Transcript from the "Template Driven Forms Overview" Lesson
[00:00:00]
>> We're gonna talk about template driven forms somebody did ask are we going to talk about reactive forms? This is where I think I tend to diverge against at least what is on the Angular website. In my opinion, in most cases reactive forms actually is an over engineered solution for a problem that in most cases should be solved with a template driven form.
[00:00:37] This is probably one of the few things that I actually agree with ward bell on. That everything that you can do in reactive forms, believe it or not, you can do in template driven forms in a lot less code, and it is a lot more simple. Word actually gives a pretty good talk at mg comp 2020.
[00:01:01] That you can check out, but in my opinion that unless you're using something like formally. That what you get with reactive forms, for what you have to do to make that work and how verbose it is. That I have a hard time justifying that value, especially when I am isolating my mutations into single components.
[00:01:32] So, the difference is I will say this is that when you have a template driven form, I can bind it to a data object directly. When I have a reactive form, what I have to do is I have to pull out the form controller, which exists in template driven forms.
[00:01:51] And I have to essentially piece in every single property, one at a time. And for basic simple forms, that to me just does not make sense. So I'm not going to talk about reactive forms other than I think people adopt them because this is what the angular website says to do.
[00:02:16] But my experience is that for what most people are trying to accomplish. It is a layer of complexity and overhead that can be solved by just isolating your forms into standalone components. And believe it or not, they are built on top of essentially the same underlying forms module.
[00:02:40] So, it's like they took something that worked really well. The forms module, and they just attached or added in a bunch of I think complexity on top of that, and then you have reactive forms. And I do think there's use cases for it, but in most cases, everything that I would use reactive forms for, I can already do in template driven forms.
[00:03:03] So with that said, if you're going to use forms or even reactive forms, you need to import the forms module. So, this is, I've been bitten by this a few times where I'm like, I don't understand why my form's not working. Or if you see something like ngModel is not recognized, the reason why that is probably happening is because you have failed to import your forms module.
[00:03:30] So the big kind of piece of any form is ngModel. So this enables a two way data binding. And what this does is this creates a form control instance from a domain model and then it binds that to the form elements. So one thing that's interesting about forms is that when you have a form, there's a couple things that are happening.
[00:04:00] So you have the data portion of the form, and then you have the state of the form. For instance, is this form in a valid state? Yes or no why is it in a valid state or not in a valid state and so under the hood what Angular does is that they attach a form control even nested form controls to these elements that.

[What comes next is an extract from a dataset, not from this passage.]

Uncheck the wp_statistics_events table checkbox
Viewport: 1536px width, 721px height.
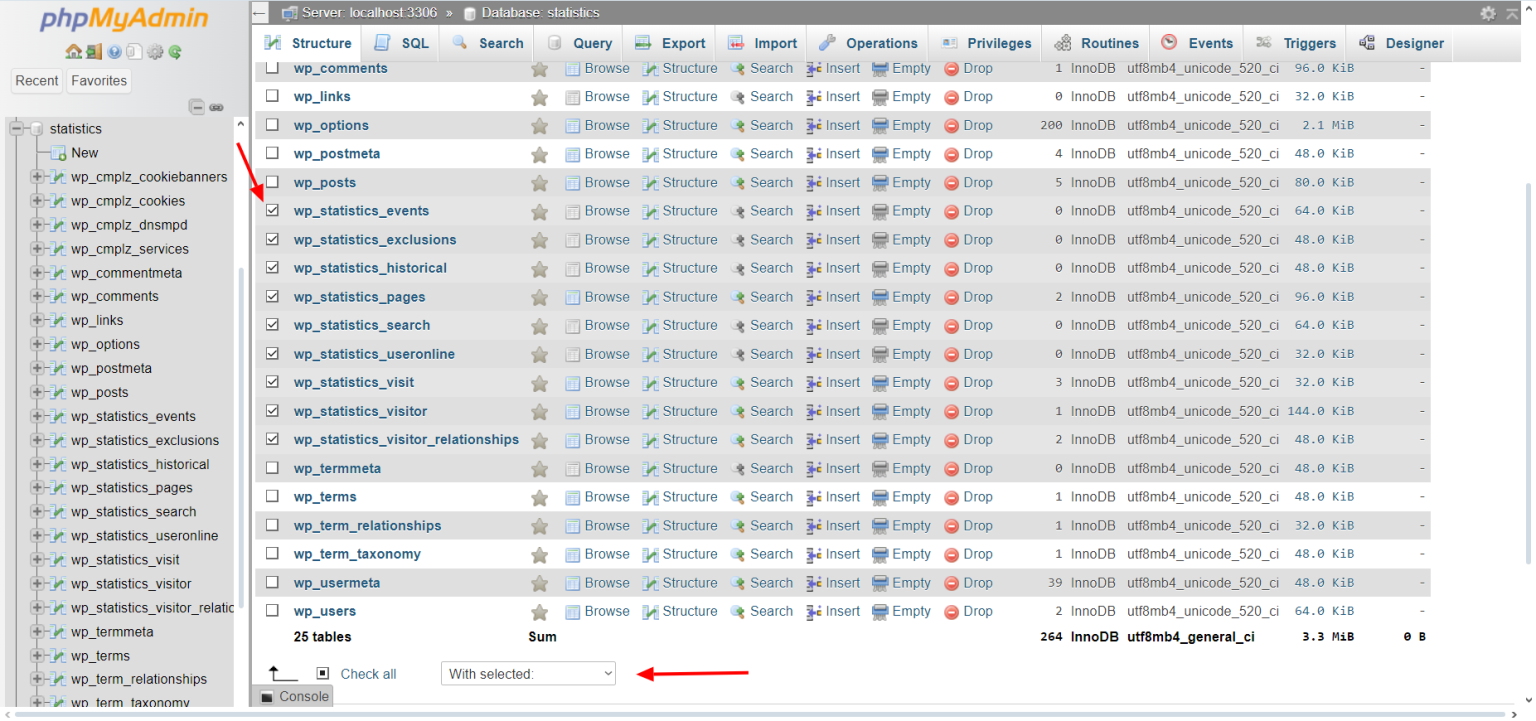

[00:04:26] Essentially maps, the domain model or the data to that element, and then also keeps track whether or not it is valid. And we can create a local variable reference to inside of ngModel to see this. Typically, I don't do this at the ngModel level, but I do do it that the form level.
[00:04:50] So, here using ngModel that I can create a reference called name ref. If I wanted to see it and point this to ngModel, I rarely ever do this. Instead, what I do is I use the top level form control, which is bound to like when it detects a form element.
[00:05:16] It also tracks or attaches not ngMdel but ngControl. So ngModel attaches the FormControl to the element. ngControl is the top level FormControl that tracks again value and validation and then you can also reference this. One thing you can do, I'm not gonna do this here, but you can actually group these together using ngModelGroups.
[00:05:43] So for instance, if you had a form that had like a username or you know user information plus like an address, you could actually segment those into FormGroups, which is a possibility. So, in this case we are referencing ngForm using dollar form ref, and this will keep track of the entire form.
[00:06:06] So what this allows us to do is we can dump this out by tracking the value and the valid properties on this. And I mentioned ngModelGroup that we can kind of group pieces of the form together to create kind of like a substructure if we wanted to. So what this would look like is you'll see here that I'm creating an ngModelGroup of user and then I'm able to nest the first name and the last name into that.
[00:06:40] And one other piece here that I'll discuss is that Angular not only does it attach automatically a form control, but it also attaches validation styles. So If a form is valid, then you have an entry valid style. If it's not entry invalid, so also you have pristine and untouched which is like if somebody hasn't touched a form.
[00:07:10] You might want to track that like hey, you need to fill this out, etc. And so this is where you can do like ngInvalid and valid and with Angular material they kind of style this for you, but if you wanted to override this you could.